_PASSAGE TO READ:_

-*-*-

Was there an early version? Were concepts like Newton’s gravity only primitive? Has the idea that all particles of matter attract others through a gravitational force become antiquated? Many questions arise in the context of the new study. It is perplexing to find old truths outdated and reversed. We think of gravity as directly proportional to the product of the particles’ masses and inversely proportional to the square of the distance between their centers.
This “law” has been revised to explain why the gravity of the moon’s surface is almost one-sixth as powerful as the earth’s gravity, given that the moon has far less mass. Now we have a different and simpler universe in which gravity is a static concept, implying that on the moon and earth, it is the same in this version. Yet the universe is likely evolving and becoming increasingly more complex. It is a brain teaser for sure that gravity on the moon and the earth are becoming different by a sixth. The issue compounds as you look at the other laws of physics.
Jana Levin, a Professor of physics and astronomy at Barnard College of Columbia University and director of sciences at Pioneer Works (a New York-based community known for its radical thinking), refers to the paper, “Over time, that system will teach itself, and some fundamental laws will arise, and that’s really what they’re talking about …”

-*-*-

_TASKS TO PERFORM:_
1) Answer these questions using the passage on gravity:
(a) How powerful is gravity on the moon's surface compared with the earth's gravity?
(b) At which college is Jana Levin a professor of physics and astronomy?
(c) In which city is Pioneer Works based?
2) List every question the passage on gravity asks.
3) Write out the part of the passage on gravity that opens with the words "Was there an" and closes with "between their centers.", switching "distance" to "separation".

_RECORD EXCERPTS:_
-*-*-

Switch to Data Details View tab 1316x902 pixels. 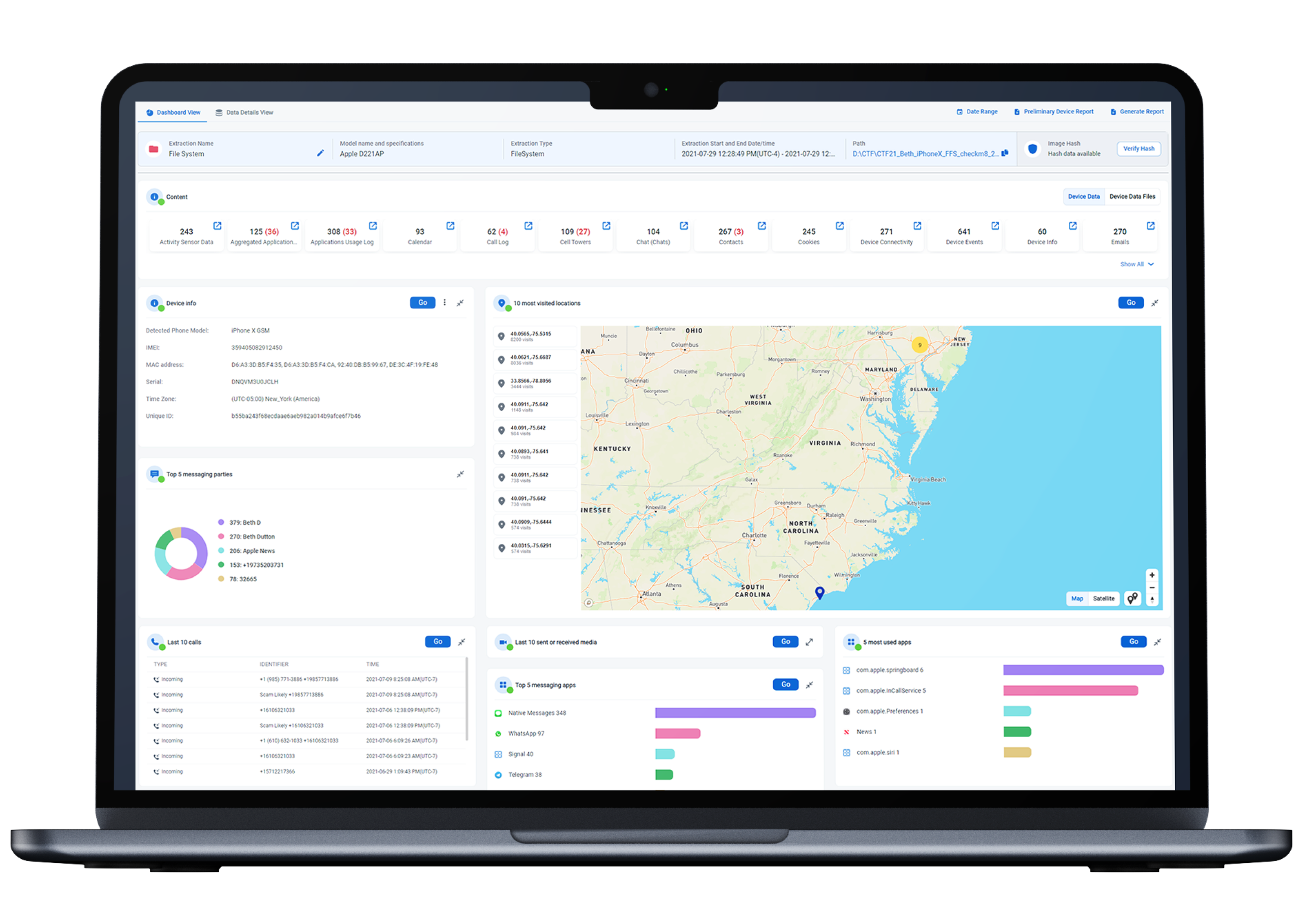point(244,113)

-*-*-

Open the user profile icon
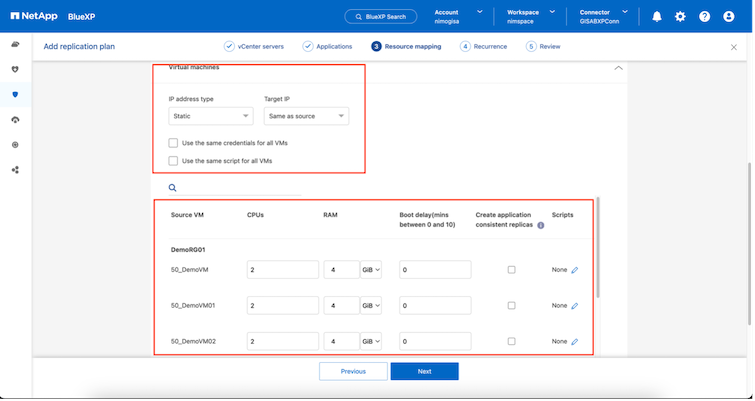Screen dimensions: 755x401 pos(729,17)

-*-*-

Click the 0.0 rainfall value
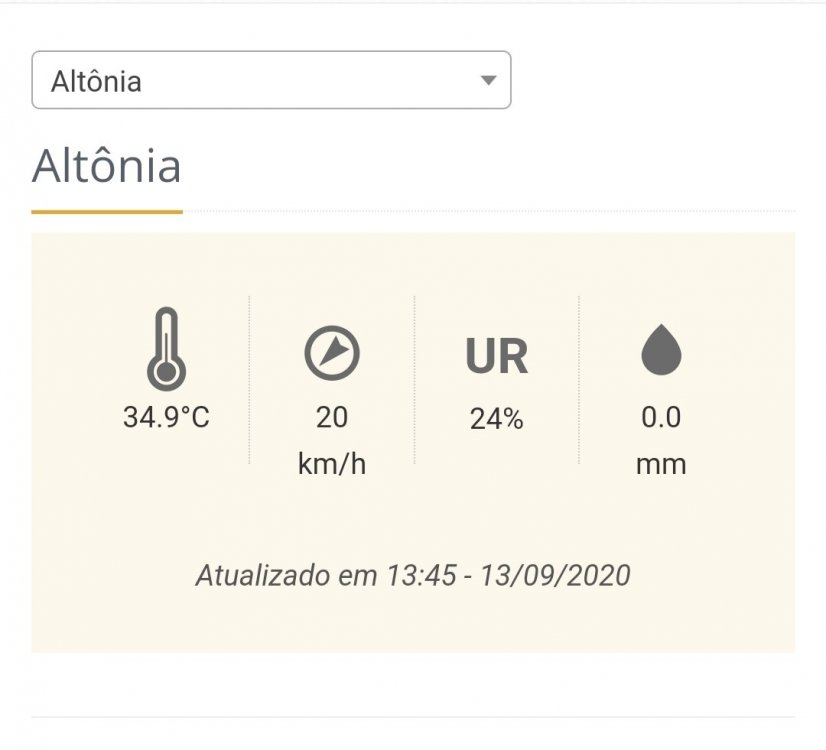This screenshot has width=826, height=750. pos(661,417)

-*-*-

_WORKED ANSWERS:_
1)
(a) It is almost one-sixth as powerful.
(b) Barnard College of Columbia University.
(c) New York.

2)
Was there an early version?
Were concepts like Newton’s gravity only primitive?
Has the idea that all particles of matter attract others through a gravitational force become antiquated?

3)
Was there an early version? Were concepts like Newton’s gravity only primitive? Has the idea that all particles of matter attract others through a gravitational force become antiquated? Many questions arise in the context of the new study. It is perplexing to find old truths outdated and reversed. We think of gravity as directly proportional to the product of the particles’ masses and inversely proportional to the square of the separation between their centers.